How does your clothing system change for high activity, like hiking, vs. low activity, like sitting or camping?

It’s all about moisture management. You need a technical clothing system that constantly moves moisture away from your body and dries fast. Warm environments are forgiving on your clothing system. If you hike hard and sweat out a shirt, you can usually just stand there in the sun and let the radiant heat dry you out. But in the winter, as soon as you change from an active activity to a static one, you have to layer up to trap that heat and not get cold.

During high activity, I usually wear a base layer and a hard shell, to block the snow, then as soon as I stop, I DON'T take off my base layer, instead, I take my hard shell off and trap all my body heat by layering up with my mid-layer, insulation layer, puffy gear, then hard shell on top of that. Assuming I’m wearing a technical clothing system (basically anything that’s not cotton), I’ll cook my base layer dry with my body heat, which takes about 20 minutes for a soaked base layer, and that moisture will get pushed away from my body.

Photography by Steven Drake

Everyone in the world deals with cold feet. What’s your strategy?

Wear double boots, and you’ll be laughing at how warm your feet are while your friends are all on the verge of frostbite. If you don’t want to spend $800 on double boots, here are a few other strategies:

1) DON’T wear a thicker sock. You want more airspace and room for your toes to wiggle and promote blood flow when it’s cold. By wearing a thicker sock, or worse, wearing two socks, it only takes up more of that precious space and constricts blood flow. So wear your normal thickness hiking sock.

2) If you’re in a static situation, i.e., sitting or standing, create a barrier between the bottom of your boots and the snow. I like to stand on a piece of Thermarest foam or a tree branch. This will help keep your feet warmer by insulating your feet from the ground.

Tell me about a time when you almost didn’t make it out, and what decision put you in that position?

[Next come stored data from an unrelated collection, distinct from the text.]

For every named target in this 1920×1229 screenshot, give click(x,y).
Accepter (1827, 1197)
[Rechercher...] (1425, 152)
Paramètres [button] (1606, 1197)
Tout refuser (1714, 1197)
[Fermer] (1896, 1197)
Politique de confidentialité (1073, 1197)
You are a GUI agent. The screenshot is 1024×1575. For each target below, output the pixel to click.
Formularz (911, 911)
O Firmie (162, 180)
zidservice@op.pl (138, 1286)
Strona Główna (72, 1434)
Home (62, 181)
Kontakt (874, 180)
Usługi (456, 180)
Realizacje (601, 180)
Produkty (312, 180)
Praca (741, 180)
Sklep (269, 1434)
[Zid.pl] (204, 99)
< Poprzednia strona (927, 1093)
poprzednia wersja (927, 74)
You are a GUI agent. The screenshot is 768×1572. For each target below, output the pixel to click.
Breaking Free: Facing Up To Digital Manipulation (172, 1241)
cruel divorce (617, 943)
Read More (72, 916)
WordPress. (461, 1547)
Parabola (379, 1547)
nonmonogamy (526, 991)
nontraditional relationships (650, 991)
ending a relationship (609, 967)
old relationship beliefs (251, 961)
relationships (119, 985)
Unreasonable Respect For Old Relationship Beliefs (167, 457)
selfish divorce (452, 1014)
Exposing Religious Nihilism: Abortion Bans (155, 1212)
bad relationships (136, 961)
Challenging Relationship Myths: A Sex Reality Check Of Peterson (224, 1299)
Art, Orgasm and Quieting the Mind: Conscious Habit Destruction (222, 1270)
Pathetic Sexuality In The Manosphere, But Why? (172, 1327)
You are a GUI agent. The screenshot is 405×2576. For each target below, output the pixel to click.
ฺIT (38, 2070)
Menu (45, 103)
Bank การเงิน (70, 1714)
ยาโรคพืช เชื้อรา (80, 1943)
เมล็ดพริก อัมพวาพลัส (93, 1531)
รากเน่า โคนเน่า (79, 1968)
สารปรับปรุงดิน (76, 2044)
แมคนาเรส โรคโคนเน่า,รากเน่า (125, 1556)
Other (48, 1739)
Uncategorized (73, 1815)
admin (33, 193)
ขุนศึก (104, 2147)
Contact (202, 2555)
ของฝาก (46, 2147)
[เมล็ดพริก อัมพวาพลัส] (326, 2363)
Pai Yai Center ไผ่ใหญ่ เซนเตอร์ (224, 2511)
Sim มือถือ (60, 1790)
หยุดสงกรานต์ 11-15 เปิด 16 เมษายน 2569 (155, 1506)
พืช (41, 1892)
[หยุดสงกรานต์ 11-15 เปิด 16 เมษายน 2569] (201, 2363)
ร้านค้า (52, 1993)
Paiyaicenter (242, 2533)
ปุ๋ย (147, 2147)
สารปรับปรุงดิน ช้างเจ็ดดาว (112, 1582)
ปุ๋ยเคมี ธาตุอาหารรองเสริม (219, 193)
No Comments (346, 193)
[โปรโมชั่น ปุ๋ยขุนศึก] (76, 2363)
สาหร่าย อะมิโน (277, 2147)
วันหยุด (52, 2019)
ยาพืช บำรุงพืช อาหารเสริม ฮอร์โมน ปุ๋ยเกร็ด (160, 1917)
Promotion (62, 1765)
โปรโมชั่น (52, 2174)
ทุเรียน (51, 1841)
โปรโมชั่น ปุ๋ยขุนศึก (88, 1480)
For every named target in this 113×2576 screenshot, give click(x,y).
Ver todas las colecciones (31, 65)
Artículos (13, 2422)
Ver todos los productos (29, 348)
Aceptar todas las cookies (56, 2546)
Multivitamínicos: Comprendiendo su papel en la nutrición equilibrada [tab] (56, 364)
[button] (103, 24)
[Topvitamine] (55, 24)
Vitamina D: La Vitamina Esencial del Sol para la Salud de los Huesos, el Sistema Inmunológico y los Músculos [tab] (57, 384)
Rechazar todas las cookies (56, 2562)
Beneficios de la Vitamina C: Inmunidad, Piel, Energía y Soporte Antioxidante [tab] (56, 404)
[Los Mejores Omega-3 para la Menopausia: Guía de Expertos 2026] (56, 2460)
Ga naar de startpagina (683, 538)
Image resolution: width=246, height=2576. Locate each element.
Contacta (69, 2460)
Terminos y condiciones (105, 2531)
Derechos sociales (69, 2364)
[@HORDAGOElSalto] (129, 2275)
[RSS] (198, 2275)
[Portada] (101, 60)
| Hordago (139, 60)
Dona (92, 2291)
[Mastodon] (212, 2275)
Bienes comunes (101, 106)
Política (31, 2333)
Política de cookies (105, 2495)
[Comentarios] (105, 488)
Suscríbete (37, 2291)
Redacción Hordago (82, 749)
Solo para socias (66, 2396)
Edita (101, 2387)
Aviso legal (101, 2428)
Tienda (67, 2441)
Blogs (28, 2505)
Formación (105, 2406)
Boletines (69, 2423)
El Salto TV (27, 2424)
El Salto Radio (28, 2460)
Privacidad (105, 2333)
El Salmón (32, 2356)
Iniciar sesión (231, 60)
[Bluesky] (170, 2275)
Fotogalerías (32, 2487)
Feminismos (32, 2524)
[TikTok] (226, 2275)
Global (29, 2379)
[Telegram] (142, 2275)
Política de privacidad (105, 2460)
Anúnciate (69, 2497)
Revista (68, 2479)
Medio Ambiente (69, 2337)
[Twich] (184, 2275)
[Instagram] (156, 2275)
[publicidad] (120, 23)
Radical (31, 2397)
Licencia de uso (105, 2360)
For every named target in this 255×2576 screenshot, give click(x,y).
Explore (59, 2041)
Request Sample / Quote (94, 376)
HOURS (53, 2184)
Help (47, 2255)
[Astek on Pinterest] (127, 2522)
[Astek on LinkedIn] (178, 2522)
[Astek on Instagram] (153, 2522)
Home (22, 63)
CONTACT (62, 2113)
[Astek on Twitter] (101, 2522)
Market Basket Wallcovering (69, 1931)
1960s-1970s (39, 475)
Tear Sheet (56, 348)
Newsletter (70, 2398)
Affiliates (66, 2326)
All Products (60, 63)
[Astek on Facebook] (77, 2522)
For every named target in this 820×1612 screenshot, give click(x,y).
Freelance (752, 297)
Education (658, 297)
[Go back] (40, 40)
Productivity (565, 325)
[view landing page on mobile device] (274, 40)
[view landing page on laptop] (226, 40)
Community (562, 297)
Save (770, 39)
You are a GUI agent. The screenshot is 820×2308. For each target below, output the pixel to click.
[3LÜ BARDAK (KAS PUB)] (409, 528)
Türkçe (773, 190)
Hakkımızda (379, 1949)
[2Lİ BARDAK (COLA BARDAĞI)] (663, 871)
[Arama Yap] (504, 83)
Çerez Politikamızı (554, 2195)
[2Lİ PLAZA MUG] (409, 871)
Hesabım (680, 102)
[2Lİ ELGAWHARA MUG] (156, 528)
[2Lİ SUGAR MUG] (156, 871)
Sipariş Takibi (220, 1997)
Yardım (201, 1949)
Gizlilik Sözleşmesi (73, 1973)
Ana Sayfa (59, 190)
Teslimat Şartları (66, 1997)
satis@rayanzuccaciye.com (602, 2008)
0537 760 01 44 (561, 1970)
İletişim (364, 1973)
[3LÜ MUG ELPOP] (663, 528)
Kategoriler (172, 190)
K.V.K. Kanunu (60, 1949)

I was 7 miles in on a solo backcountry ski mission for the day when my knee started to flare up. It hurt so bad that I could hardly move it. I let loved ones know that I might have to spend the night out via my satellite texting device then layered up and took four ibuprofen. Luckily, the drugs kicked in enough that I was able to hobble my way out late that night. A doctor later diagnosed the knee pain as tendentious, an overuse injury. Prior to this day trip, I had zero pain, so I was thankful to have clothing, a satellite texting device, and a med kit with ibuprofen when things went sideways.

Photography by Steven Drake

What’s the best piece of advice a mentor ever gave you?

You are going to die. (It was more of a motivational statement to do as much as you can in this one life.)

What would you tell someone who’s interested in backcountry adventures but has yet to get started?

What are you waiting for? You are going to die. ;-) Take an avalanche safety course. All your gear, logistics, and trip idea questions can be answered on YouTube.